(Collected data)

• • •

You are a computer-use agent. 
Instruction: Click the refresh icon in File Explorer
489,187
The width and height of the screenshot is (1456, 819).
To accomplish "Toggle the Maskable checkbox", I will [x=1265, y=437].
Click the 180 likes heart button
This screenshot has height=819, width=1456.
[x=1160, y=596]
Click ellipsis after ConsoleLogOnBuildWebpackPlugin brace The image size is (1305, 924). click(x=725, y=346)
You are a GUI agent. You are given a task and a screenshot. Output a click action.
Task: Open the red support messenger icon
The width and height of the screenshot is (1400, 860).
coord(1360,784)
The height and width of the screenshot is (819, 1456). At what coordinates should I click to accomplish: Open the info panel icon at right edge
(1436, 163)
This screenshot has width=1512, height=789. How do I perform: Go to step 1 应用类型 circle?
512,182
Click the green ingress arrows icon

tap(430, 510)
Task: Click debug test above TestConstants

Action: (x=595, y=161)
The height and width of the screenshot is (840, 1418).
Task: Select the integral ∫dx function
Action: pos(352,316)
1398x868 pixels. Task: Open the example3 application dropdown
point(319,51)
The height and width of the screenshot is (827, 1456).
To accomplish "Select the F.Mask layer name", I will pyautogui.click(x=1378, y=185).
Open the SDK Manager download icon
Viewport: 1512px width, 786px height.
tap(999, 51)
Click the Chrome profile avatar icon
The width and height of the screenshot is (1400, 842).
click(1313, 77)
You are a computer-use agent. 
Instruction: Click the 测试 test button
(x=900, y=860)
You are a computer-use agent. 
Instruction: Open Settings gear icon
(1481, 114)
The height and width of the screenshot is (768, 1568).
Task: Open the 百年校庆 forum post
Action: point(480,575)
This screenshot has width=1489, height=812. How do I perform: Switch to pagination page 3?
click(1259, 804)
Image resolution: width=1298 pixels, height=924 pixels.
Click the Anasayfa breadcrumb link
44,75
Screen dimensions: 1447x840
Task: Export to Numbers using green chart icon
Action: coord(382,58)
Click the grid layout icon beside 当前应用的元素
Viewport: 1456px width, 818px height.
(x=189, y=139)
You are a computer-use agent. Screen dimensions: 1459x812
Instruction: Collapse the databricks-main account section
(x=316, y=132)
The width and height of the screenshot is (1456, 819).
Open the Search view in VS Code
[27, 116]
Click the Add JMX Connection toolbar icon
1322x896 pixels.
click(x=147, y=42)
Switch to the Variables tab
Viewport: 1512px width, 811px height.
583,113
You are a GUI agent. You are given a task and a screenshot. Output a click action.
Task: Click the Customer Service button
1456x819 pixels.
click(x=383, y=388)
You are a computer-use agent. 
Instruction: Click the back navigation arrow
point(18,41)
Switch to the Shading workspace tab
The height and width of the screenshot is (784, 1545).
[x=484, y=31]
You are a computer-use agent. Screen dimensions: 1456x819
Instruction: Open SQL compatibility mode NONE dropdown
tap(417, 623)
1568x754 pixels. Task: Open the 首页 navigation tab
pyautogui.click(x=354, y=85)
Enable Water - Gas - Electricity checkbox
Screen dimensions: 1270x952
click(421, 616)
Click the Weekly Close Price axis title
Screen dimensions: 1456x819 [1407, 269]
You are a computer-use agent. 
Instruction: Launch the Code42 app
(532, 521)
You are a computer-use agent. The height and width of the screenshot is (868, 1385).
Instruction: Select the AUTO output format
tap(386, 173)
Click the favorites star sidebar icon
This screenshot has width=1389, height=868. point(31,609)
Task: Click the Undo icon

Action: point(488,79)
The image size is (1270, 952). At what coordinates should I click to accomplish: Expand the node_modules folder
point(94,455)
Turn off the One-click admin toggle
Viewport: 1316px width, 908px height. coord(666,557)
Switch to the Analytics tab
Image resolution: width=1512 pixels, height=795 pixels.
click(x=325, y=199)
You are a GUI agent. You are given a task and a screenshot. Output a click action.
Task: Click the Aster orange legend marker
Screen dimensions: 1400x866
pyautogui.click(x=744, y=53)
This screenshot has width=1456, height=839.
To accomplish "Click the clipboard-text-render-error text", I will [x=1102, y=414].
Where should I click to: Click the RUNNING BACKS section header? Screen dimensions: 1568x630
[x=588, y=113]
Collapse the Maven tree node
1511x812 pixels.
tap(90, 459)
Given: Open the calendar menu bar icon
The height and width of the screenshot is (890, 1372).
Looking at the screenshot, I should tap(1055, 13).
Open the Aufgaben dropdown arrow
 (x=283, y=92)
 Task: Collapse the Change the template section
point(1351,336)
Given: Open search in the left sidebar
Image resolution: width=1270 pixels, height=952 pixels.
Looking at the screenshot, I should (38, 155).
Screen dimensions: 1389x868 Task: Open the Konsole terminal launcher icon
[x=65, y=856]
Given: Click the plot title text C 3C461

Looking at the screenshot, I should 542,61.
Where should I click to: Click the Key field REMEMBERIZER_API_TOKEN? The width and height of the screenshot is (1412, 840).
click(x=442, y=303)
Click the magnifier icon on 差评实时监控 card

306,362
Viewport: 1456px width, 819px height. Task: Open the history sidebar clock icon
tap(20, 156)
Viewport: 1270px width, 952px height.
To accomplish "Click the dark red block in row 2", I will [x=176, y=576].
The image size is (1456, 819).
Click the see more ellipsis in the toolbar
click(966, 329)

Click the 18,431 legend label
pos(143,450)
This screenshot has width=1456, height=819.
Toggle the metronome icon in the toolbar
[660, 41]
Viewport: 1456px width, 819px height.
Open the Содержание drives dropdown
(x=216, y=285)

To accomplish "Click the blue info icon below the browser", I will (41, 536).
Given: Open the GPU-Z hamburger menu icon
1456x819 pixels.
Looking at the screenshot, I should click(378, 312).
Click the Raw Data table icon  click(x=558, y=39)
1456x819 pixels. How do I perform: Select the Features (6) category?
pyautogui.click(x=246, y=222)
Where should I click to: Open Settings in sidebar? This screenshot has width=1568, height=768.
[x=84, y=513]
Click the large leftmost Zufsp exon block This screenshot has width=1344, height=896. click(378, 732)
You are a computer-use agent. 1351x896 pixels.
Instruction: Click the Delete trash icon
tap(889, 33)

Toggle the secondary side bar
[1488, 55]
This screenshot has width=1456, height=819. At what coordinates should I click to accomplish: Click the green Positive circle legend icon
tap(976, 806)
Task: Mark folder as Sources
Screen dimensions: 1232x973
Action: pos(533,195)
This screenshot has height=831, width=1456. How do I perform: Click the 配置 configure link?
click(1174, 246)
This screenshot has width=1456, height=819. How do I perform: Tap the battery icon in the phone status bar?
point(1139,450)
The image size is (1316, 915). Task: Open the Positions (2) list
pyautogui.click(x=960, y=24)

• • •

The task:
List each line of the records that holds the string "menu".

Answer to this exercise:
Given: Open the calendar menu bar icon
Given: Open the GPU-Z hamburger menu icon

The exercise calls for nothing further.